--- Start EXERCISE INPUT ---

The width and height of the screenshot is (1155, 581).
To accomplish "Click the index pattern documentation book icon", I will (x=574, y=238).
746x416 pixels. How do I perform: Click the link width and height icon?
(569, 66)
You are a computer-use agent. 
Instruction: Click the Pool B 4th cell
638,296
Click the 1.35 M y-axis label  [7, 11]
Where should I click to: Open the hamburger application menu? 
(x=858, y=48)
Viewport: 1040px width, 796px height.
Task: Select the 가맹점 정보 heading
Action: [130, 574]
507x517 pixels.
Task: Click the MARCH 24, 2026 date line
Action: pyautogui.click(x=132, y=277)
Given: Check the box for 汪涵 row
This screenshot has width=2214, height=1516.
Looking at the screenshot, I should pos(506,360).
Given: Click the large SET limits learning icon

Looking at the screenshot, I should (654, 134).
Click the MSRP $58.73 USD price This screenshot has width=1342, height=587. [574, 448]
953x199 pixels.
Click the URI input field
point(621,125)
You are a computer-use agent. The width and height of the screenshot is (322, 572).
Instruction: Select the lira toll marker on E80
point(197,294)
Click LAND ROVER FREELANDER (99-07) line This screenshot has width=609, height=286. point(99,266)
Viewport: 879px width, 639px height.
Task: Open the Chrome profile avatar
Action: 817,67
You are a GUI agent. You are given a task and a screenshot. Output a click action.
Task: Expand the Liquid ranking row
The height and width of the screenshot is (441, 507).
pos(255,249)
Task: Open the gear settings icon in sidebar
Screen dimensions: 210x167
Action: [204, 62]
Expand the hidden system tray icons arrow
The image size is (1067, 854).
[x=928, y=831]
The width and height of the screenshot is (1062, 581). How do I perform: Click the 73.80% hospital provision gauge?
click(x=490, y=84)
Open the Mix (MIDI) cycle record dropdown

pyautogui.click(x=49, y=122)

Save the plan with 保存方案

--- End EXERCISE INPUT ---

◆ AIM OF THE EXERCISE
Output every line of the entries above verbatim, changing nothing.

◆ RESPONSE TO THIS TASK
The width and height of the screenshot is (1155, 581).
To accomplish "Click the index pattern documentation book icon", I will (x=574, y=238).
746x416 pixels. How do I perform: Click the link width and height icon?
(569, 66)
You are a computer-use agent. 
Instruction: Click the Pool B 4th cell
638,296
Click the 1.35 M y-axis label  [7, 11]
Where should I click to: Open the hamburger application menu? 
(x=858, y=48)
Viewport: 1040px width, 796px height.
Task: Select the 가맹점 정보 heading
Action: [130, 574]
507x517 pixels.
Task: Click the MARCH 24, 2026 date line
Action: pyautogui.click(x=132, y=277)
Given: Check the box for 汪涵 row
This screenshot has width=2214, height=1516.
Looking at the screenshot, I should pos(506,360).
Given: Click the large SET limits learning icon

Looking at the screenshot, I should (654, 134).
Click the MSRP $58.73 USD price This screenshot has width=1342, height=587. [574, 448]
953x199 pixels.
Click the URI input field
point(621,125)
You are a computer-use agent. The width and height of the screenshot is (322, 572).
Instruction: Select the lira toll marker on E80
point(197,294)
Click LAND ROVER FREELANDER (99-07) line This screenshot has width=609, height=286. point(99,266)
Viewport: 879px width, 639px height.
Task: Open the Chrome profile avatar
Action: 817,67
You are a GUI agent. You are given a task and a screenshot. Output a click action.
Task: Expand the Liquid ranking row
The height and width of the screenshot is (441, 507).
pos(255,249)
Task: Open the gear settings icon in sidebar
Screen dimensions: 210x167
Action: [204, 62]
Expand the hidden system tray icons arrow
The image size is (1067, 854).
[x=928, y=831]
The width and height of the screenshot is (1062, 581). How do I perform: Click the 73.80% hospital provision gauge?
click(x=490, y=84)
Open the Mix (MIDI) cycle record dropdown

pyautogui.click(x=49, y=122)

Save the plan with 保存方案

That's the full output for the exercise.